Necessity
- Hardcover edition
- Author: Jo Walton
- Series: Thessaly
- Genre: fantasy / science fiction
- Publisher: Tor Books
- Publication date: 2016
- Pages: 331 (hardcover)
- ISBN: 978-0-7653-7902-3
- Preceded by: The Philosopher Kings

= Necessity (novel) =

2016 novel by Jo Walton

Necessity is a fantasy/science fiction novel by the Welsh–Canadian author Jo Walton, published by Tor Books in 2016. It is the conclusion of the Thessaly trilogy and the sequel to The Just City and The Philosopher Kings, which were both published in 2015.

==Synopsis==
In The Just City a city was created by the time-traveling goddess Athena on the island of Thera prior to its Iron Age volcanic destruction. It was then populated by philosophers and children from all ages of human history and organized on the principles of Plato's Republic, which turned out not to work so well in practice. In The Philosopher Kings the single original city had split into a dozen: five feuding ones on Thera and another eight on other islands where it was discovered that the inhabitants were preaching Christianity to Iron Age Greeks. In large part because of the anachronistic introduction of Christianity, all of the cities were relocated by Zeus to an uninhabited far-off planet in the 26th century, which the cities' inhabitants promptly named Plato.

Necessity begins forty years after these events, on the day the mortal form of the god Apollo, who had chosen to live as a human in the original city, finally dies, and he takes up his divine powers again. That same day also sees the first contact between Plato and wider humanity, as a human spaceship appears in orbit and opens communications. Apollo, however, is more concerned with the disappearance of his sister Athene, who, as it turns out, has gone into the Chaos which exists before and after time, in search of knowledge. The rescue of the wayward goddess involves a great deal of intrigue, time travel, and even alien gods.

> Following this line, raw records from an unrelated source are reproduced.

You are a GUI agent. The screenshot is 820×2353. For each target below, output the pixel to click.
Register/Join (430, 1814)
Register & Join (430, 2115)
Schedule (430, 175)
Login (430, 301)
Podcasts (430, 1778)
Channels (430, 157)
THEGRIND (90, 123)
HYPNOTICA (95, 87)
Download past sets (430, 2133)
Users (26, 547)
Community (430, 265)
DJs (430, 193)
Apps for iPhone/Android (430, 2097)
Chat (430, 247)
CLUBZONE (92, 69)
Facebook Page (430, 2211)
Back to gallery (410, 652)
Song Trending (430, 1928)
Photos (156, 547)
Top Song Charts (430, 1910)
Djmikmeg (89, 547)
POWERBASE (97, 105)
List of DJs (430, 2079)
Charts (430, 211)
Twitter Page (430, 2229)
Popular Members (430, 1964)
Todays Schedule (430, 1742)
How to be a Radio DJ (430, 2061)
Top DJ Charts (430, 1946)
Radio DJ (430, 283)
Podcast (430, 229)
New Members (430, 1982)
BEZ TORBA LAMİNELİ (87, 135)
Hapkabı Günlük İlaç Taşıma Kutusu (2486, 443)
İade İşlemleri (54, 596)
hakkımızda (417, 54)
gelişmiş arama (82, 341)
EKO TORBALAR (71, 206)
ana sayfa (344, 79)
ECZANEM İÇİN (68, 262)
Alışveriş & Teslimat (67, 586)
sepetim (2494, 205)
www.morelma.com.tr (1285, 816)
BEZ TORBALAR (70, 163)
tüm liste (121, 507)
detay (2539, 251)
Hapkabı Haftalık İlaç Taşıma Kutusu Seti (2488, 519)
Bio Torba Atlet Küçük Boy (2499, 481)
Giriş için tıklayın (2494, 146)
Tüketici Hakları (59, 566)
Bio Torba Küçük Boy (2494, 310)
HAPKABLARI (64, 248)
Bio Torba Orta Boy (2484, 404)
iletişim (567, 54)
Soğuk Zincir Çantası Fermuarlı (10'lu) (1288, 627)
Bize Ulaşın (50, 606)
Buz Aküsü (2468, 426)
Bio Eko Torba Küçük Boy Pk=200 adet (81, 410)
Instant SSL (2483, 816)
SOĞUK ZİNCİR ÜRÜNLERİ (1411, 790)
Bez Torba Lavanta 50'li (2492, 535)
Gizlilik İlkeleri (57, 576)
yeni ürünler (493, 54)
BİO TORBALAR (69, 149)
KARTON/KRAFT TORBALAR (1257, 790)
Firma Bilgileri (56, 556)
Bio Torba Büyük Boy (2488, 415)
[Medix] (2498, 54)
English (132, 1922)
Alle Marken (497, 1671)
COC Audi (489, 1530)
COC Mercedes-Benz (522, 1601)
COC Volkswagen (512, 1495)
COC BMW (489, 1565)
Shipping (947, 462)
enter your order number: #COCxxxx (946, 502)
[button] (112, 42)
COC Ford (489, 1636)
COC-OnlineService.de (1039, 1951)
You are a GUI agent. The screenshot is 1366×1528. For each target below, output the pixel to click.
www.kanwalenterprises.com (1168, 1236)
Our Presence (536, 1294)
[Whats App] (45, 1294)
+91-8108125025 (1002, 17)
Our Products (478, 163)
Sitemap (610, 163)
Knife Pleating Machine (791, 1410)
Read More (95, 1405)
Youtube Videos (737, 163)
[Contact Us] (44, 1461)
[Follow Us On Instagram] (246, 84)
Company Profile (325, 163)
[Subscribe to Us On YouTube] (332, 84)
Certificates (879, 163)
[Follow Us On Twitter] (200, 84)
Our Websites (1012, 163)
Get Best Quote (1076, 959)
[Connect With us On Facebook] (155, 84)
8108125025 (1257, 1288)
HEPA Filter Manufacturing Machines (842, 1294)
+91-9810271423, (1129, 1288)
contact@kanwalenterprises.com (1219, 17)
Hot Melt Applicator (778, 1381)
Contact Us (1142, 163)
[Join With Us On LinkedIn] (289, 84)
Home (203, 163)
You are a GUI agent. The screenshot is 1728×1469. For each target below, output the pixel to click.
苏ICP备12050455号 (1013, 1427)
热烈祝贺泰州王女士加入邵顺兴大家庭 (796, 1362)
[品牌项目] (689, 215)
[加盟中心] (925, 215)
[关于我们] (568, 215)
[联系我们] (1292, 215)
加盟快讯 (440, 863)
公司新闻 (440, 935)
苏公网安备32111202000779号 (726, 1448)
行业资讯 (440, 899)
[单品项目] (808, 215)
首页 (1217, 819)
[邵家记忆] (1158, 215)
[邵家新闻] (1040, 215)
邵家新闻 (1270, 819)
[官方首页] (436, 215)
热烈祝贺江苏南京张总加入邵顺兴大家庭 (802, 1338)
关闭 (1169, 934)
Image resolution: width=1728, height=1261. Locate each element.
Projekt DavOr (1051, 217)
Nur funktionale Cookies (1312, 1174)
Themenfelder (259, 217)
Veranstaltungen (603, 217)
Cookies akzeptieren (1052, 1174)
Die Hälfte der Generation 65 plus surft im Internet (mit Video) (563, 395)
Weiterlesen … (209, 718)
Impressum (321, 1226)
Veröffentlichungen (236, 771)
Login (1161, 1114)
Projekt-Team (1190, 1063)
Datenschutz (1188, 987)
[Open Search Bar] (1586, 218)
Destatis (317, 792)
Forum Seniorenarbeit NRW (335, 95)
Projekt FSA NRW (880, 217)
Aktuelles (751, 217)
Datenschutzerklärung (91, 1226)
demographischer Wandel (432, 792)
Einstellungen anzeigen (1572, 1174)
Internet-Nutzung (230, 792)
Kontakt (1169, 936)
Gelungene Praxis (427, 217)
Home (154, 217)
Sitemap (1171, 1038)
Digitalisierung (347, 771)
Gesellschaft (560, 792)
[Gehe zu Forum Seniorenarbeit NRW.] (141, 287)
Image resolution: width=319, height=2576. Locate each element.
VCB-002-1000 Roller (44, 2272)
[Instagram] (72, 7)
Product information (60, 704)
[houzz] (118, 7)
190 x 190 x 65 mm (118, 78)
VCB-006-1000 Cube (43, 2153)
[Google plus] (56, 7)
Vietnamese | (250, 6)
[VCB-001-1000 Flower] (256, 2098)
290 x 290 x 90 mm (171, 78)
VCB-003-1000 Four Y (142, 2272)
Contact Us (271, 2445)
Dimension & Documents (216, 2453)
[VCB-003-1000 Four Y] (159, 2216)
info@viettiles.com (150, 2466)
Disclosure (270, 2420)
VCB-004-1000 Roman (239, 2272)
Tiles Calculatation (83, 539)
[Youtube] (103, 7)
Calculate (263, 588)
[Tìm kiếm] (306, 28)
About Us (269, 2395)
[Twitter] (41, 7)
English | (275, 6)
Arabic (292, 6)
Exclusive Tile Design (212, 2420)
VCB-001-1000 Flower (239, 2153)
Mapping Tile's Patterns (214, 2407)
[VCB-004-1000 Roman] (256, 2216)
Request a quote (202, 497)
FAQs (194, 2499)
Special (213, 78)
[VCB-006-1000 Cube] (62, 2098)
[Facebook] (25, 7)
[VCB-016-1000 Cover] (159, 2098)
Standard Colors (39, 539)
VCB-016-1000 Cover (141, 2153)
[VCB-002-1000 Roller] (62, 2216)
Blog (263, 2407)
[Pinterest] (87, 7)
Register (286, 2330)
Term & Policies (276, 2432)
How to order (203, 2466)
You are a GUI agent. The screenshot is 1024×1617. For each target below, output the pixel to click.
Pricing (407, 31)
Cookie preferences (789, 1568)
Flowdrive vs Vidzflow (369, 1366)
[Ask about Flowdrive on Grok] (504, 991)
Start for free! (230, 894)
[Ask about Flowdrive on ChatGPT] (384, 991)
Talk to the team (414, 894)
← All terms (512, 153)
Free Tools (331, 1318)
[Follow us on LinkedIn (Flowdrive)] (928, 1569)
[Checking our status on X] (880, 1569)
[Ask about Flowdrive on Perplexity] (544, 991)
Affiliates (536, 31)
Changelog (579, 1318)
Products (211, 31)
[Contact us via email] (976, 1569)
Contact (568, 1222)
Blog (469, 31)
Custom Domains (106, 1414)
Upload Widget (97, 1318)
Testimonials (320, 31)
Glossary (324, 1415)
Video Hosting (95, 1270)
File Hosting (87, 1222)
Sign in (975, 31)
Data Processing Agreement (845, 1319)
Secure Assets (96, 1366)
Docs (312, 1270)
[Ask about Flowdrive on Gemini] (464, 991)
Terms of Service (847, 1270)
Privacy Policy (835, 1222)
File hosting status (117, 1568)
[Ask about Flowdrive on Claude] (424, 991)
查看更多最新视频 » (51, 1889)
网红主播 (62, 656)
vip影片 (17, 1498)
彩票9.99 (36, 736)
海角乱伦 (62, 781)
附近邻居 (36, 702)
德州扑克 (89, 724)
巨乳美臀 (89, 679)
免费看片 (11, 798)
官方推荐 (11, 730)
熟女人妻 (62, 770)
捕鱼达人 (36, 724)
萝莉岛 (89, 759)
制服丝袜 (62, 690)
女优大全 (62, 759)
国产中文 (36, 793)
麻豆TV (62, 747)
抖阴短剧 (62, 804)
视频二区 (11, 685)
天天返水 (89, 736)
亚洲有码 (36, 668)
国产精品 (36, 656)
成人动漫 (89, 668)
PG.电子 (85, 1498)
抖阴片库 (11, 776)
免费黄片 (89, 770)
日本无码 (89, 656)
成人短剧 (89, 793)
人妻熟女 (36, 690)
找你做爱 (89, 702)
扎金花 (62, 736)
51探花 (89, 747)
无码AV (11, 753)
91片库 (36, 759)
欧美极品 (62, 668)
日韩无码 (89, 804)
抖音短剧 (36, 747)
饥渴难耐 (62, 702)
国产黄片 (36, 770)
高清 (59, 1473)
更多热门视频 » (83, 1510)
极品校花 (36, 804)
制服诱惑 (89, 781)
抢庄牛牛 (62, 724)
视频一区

Walton revisits familiar characters from her previous books (both Giovanni Pico della Mirandola and Socrates make an appearance), introduces some new ones and ties up loose ends.

==Reception==
In general, Necessity was received as "an adequately satisfying conclusion to [the] Thessaly trilogy," albeit with some reservations, specifically with regards to the description (or lack thereof) of the (re)contact between the Platonic civilization and wider humanity. This was "initially touted as a major event," but "[r]ather than engage with the intriguing philosophical and ethical issues presented by this reconnection," the story focuses primarily on divine matters, and "the reader never gets to truly witness the culture clash [...]."

Publishers Weekly describes Walton's choice to select her narrating characters "from a broader cross-section of society" as "fresh and delightful", although it points out that "[t]he mortal characters are given tragically short shrift." Its conclusion, in keeping with platonic philosophy, is that Necessity will probably "leave readers wishing this story had strived for greater excellence." Kirkus Reviews is kinder to Necessity, calling it "a glorious kitchen sink of genre, combining philosophy, time travel, aliens, and the gods." It sees the plot as "mostly ... an excuse to explore whether or not Athene’s experiment is still working, discuss the nature of the soul, and engage in character development," and concludes the book is "[e]ngaging food for thought."